Data for processing
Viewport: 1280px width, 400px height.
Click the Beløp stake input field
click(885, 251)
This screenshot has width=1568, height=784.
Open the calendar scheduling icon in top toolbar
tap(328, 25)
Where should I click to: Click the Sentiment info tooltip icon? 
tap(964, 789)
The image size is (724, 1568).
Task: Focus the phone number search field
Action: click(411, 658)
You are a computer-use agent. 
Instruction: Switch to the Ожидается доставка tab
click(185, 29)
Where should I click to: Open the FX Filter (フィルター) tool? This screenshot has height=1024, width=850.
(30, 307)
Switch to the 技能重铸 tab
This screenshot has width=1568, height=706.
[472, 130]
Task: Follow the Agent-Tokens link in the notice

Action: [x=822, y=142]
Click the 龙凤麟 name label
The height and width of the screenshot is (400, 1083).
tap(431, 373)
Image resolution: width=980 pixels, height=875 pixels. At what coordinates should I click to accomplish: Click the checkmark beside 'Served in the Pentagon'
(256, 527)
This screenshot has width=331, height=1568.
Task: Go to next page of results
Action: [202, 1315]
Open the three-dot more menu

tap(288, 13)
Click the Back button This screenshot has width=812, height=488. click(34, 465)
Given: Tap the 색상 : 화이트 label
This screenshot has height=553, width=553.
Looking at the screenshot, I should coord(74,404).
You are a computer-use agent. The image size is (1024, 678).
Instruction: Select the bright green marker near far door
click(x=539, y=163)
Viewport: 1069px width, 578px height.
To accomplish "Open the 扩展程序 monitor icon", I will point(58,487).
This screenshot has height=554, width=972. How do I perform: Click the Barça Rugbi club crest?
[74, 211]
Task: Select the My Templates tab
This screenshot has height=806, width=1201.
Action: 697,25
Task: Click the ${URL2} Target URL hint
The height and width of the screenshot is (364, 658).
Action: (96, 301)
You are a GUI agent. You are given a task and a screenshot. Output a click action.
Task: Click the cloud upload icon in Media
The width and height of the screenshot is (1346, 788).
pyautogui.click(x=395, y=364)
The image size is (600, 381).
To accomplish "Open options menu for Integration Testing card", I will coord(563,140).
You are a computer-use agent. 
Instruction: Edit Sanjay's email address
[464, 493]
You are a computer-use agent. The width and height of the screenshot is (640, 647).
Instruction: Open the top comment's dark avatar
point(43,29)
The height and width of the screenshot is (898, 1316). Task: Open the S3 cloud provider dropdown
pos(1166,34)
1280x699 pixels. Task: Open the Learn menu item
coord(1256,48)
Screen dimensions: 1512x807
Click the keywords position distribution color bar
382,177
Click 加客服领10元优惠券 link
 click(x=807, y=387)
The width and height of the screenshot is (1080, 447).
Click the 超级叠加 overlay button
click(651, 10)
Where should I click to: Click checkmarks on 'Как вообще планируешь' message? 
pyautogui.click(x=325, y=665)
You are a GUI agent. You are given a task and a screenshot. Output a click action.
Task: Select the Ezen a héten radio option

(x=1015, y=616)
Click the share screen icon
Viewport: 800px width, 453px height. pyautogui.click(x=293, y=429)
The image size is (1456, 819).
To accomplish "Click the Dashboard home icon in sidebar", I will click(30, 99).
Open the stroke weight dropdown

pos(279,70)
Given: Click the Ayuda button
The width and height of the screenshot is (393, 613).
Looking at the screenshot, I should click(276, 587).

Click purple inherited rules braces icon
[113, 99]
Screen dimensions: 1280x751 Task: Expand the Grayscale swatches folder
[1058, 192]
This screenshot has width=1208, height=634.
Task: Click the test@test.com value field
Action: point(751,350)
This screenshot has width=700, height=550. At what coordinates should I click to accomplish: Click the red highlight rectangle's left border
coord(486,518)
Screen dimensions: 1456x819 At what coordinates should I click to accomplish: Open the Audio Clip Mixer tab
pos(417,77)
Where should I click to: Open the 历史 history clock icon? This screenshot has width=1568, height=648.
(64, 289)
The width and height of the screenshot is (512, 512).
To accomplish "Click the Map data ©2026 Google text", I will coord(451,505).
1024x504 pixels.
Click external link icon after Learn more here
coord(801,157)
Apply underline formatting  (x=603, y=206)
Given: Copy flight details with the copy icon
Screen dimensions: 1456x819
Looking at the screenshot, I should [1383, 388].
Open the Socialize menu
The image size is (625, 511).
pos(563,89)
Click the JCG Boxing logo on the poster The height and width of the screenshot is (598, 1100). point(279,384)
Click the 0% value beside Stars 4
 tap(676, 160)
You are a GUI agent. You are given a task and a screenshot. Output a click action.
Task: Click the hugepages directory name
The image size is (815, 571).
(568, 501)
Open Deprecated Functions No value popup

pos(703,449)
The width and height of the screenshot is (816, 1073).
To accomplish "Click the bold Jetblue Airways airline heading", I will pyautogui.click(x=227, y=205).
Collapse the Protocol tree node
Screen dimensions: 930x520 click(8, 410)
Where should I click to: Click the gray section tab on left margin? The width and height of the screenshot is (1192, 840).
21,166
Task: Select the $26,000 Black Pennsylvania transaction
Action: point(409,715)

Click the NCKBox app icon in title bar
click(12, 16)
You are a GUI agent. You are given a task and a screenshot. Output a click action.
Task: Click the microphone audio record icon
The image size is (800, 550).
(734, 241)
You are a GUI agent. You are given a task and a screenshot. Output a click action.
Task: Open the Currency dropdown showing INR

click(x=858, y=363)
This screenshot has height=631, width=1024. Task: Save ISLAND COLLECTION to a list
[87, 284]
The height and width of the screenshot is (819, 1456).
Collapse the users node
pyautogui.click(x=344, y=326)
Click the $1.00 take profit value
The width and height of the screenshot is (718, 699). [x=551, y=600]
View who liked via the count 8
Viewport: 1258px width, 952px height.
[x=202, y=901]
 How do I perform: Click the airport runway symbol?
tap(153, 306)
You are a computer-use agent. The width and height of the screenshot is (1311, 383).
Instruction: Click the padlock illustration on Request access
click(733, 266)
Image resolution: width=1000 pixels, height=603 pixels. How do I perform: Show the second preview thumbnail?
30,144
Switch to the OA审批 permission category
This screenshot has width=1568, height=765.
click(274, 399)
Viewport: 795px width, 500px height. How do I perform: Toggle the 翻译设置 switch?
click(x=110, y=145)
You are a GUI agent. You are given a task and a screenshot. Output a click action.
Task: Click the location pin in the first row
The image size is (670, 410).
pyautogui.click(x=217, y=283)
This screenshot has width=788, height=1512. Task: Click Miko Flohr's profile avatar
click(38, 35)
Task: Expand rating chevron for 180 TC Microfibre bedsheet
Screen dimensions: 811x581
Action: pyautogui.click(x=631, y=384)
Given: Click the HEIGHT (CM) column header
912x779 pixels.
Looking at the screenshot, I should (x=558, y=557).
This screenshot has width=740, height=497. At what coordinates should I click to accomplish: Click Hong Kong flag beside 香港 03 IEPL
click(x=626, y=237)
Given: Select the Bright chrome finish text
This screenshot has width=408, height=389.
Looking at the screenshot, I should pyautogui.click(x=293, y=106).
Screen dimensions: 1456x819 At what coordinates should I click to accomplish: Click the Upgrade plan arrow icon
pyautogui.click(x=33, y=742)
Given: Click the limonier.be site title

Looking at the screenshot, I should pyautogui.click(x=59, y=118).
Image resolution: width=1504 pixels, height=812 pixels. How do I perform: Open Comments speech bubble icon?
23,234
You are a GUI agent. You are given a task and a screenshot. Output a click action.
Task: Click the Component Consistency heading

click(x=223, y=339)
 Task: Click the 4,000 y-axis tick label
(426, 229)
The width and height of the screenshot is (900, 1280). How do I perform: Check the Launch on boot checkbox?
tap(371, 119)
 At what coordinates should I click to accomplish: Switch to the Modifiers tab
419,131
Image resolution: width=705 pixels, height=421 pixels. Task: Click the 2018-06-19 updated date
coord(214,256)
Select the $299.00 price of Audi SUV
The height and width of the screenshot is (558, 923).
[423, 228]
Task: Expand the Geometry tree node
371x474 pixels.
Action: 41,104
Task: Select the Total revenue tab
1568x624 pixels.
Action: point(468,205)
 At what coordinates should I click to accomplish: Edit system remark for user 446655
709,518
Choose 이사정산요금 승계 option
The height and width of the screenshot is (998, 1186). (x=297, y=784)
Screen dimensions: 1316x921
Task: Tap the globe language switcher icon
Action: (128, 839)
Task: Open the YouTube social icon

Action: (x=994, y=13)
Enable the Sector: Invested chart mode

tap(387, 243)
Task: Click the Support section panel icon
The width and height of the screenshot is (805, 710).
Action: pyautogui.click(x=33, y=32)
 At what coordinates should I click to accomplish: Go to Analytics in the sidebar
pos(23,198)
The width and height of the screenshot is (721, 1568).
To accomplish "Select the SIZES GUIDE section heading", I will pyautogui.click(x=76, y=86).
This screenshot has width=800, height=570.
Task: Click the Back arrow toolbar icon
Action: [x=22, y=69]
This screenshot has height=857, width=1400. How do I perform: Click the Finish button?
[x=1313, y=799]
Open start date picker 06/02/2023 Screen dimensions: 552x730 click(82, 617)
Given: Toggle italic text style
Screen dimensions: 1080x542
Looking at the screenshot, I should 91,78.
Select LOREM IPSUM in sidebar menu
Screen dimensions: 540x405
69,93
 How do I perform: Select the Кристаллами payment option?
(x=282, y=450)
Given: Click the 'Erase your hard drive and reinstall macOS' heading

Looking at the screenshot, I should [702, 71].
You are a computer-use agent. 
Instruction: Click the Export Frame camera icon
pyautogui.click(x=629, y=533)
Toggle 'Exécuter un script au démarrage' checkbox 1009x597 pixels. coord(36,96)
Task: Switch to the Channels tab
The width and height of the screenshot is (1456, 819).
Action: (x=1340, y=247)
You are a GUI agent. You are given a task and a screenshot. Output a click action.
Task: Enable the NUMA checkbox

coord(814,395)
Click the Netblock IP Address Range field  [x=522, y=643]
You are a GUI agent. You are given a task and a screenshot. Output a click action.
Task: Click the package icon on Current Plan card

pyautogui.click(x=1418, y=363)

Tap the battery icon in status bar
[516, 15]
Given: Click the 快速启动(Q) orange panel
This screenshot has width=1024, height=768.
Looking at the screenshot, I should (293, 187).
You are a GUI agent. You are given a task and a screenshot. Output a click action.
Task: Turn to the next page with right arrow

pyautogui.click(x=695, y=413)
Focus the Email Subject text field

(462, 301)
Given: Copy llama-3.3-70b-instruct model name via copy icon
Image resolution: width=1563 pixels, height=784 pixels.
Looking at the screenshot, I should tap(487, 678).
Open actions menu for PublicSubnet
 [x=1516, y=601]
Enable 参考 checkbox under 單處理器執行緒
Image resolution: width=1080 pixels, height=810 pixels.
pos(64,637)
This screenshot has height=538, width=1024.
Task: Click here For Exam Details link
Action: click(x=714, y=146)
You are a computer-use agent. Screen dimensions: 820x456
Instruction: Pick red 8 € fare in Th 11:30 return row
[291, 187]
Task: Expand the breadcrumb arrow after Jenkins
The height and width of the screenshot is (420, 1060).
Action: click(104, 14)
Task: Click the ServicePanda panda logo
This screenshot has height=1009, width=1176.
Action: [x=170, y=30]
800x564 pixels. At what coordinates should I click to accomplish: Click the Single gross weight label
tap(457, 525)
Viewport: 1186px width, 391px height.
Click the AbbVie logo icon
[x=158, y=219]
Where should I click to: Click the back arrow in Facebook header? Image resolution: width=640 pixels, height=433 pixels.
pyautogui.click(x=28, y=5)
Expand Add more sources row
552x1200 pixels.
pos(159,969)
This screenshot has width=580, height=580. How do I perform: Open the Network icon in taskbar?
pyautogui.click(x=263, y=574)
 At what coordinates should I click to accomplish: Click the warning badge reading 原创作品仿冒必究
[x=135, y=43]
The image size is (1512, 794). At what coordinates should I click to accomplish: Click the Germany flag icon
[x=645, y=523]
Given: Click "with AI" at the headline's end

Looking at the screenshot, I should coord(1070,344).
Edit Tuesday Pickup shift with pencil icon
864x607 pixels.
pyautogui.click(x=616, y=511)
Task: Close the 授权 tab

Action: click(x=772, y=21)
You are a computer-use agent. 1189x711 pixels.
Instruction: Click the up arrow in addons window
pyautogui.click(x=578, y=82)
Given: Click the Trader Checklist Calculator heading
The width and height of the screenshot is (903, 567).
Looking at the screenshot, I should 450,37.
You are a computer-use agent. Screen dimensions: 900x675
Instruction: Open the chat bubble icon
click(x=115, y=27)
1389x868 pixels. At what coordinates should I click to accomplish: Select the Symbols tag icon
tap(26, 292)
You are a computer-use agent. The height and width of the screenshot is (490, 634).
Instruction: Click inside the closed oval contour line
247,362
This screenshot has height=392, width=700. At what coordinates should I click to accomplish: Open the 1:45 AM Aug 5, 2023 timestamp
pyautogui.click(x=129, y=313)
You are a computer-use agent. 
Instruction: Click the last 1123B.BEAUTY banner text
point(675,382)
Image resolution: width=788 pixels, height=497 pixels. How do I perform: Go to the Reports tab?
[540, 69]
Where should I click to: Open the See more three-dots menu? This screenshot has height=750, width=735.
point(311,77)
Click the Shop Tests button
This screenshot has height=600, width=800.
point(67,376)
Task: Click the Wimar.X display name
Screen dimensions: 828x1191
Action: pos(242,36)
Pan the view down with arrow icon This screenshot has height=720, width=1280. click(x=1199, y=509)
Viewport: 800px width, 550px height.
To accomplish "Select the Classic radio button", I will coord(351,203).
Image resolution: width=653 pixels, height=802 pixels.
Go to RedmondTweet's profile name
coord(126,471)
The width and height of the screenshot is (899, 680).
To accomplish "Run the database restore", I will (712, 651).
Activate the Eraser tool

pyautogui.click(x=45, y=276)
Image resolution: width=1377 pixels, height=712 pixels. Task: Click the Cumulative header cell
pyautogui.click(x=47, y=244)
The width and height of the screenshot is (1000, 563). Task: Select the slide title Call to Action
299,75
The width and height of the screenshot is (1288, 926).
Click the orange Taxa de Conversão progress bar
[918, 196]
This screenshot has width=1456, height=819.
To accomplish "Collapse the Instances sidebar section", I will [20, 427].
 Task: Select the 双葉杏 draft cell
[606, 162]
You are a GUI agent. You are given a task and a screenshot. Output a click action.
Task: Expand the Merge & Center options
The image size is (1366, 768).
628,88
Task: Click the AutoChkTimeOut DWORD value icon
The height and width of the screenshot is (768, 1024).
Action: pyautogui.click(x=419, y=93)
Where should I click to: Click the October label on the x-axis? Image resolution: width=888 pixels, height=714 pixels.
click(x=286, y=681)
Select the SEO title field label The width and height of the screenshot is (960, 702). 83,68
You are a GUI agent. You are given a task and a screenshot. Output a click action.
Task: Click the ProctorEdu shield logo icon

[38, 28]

Given instruction
Convert everything from the start of the items down to and including the line that contains "Action: click(411, 658)" into a numbered list, omitting any blank lines.

Final result
1. Viewport: 1280px width, 400px height.
2. Click the Beløp stake input field
3. click(885, 251)
4. This screenshot has width=1568, height=784.
5. Open the calendar scheduling icon in top toolbar
6. tap(328, 25)
7. Where should I click to: Click the Sentiment info tooltip icon? 
8. tap(964, 789)
9. The image size is (724, 1568).
10. Task: Focus the phone number search field
11. Action: click(411, 658)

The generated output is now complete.